• **Stored records**:
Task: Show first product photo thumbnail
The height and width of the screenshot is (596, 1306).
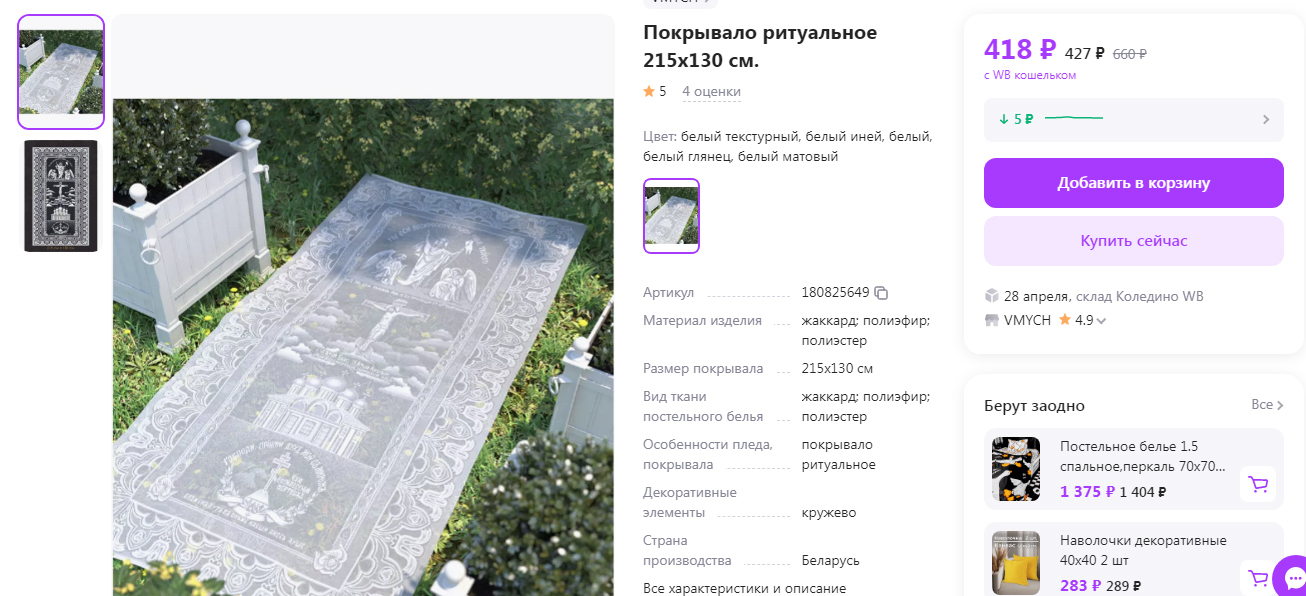Action: tap(61, 72)
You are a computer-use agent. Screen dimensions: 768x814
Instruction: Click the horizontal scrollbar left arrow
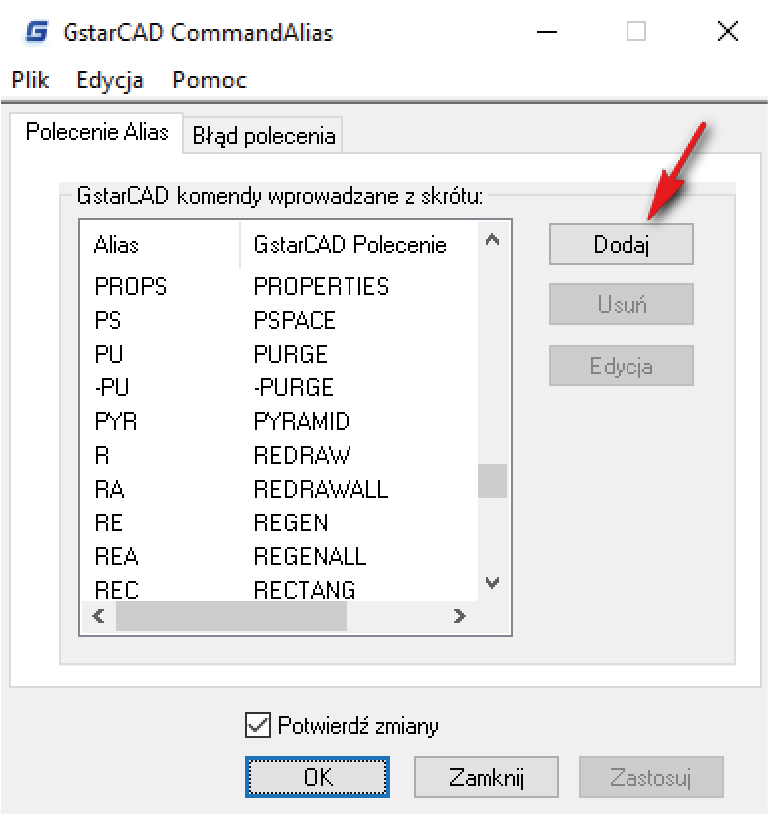98,617
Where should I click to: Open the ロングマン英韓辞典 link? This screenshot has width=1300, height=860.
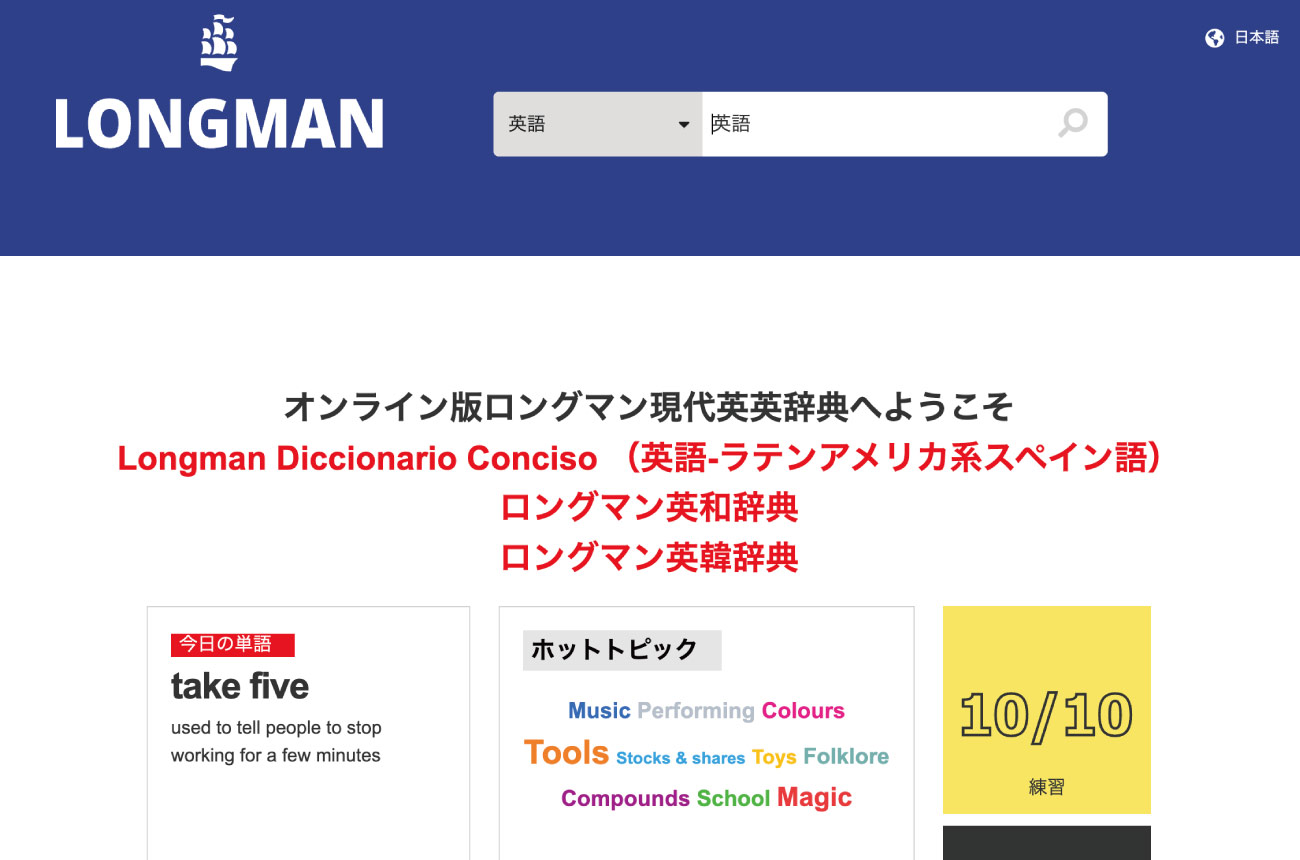[x=650, y=557]
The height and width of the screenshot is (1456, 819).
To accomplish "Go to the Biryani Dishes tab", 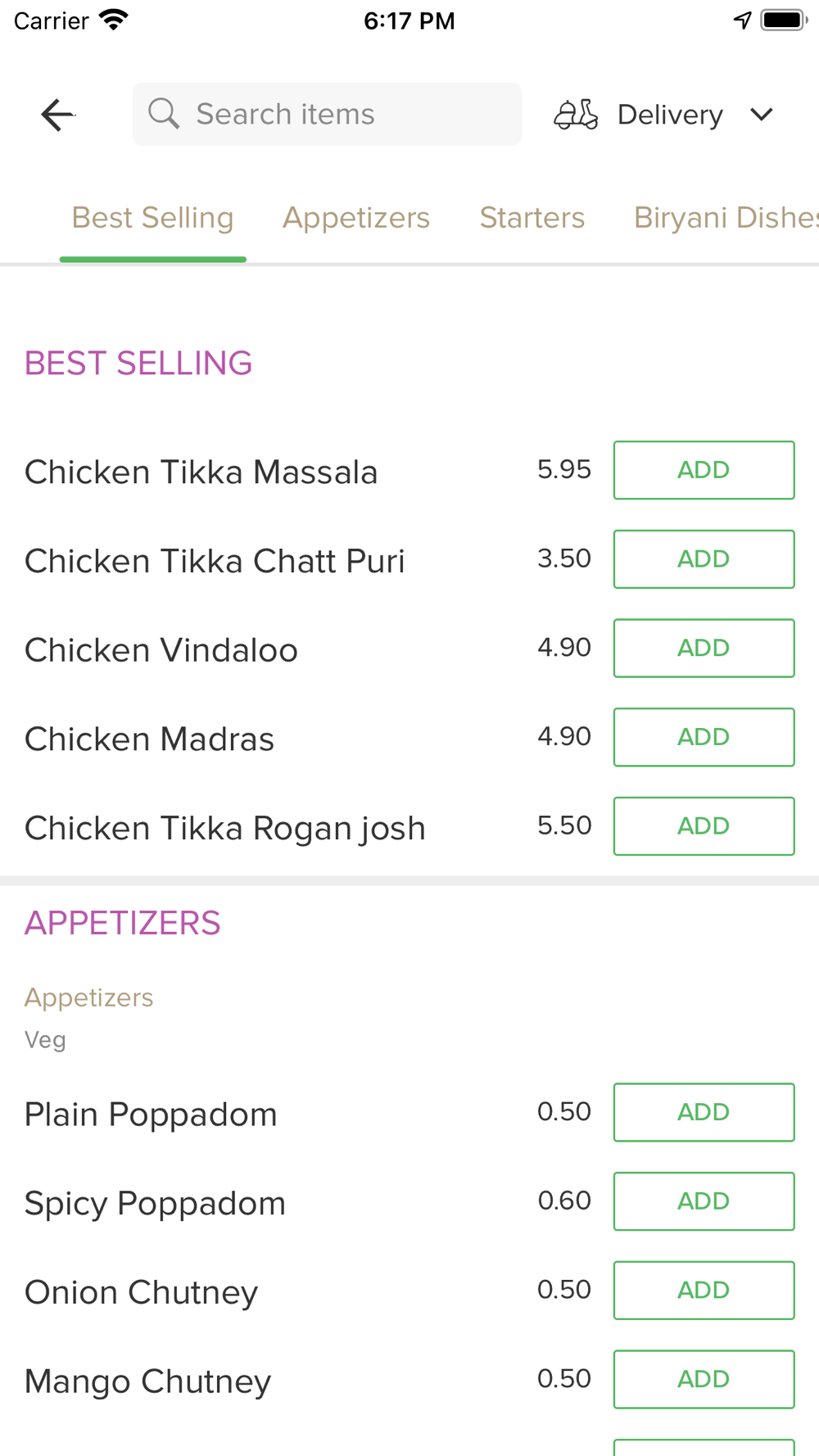I will point(725,218).
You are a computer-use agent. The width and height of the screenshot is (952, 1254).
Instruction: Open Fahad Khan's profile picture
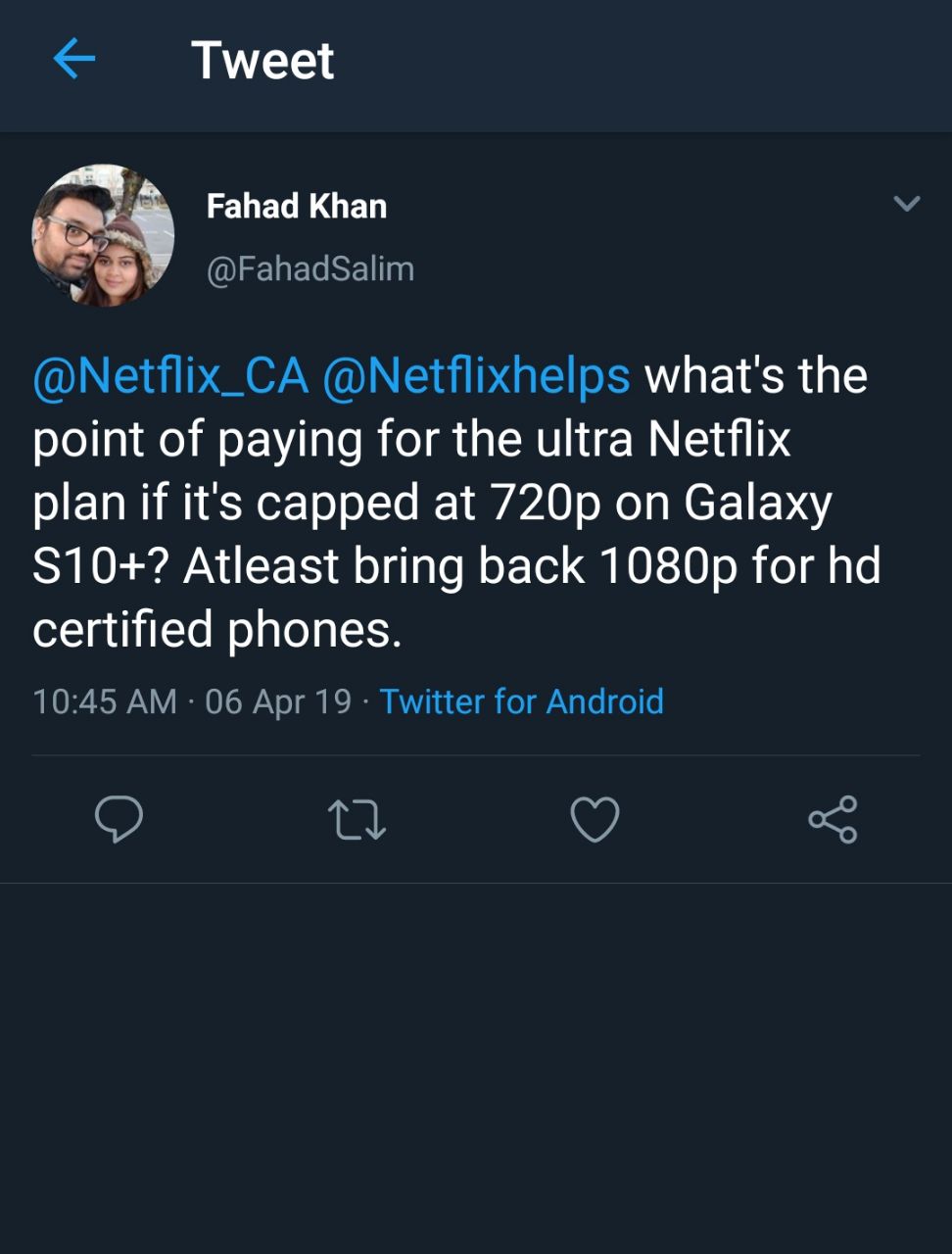click(x=103, y=235)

• **What is required**: Show every line of the listing above that contains the string "Instruction", treating uppercase and lowercase letters as different.

• **In response**:
Instruction: Click the horizontal scrollbar left arrow
Instruction: Open Fahad Khan's profile picture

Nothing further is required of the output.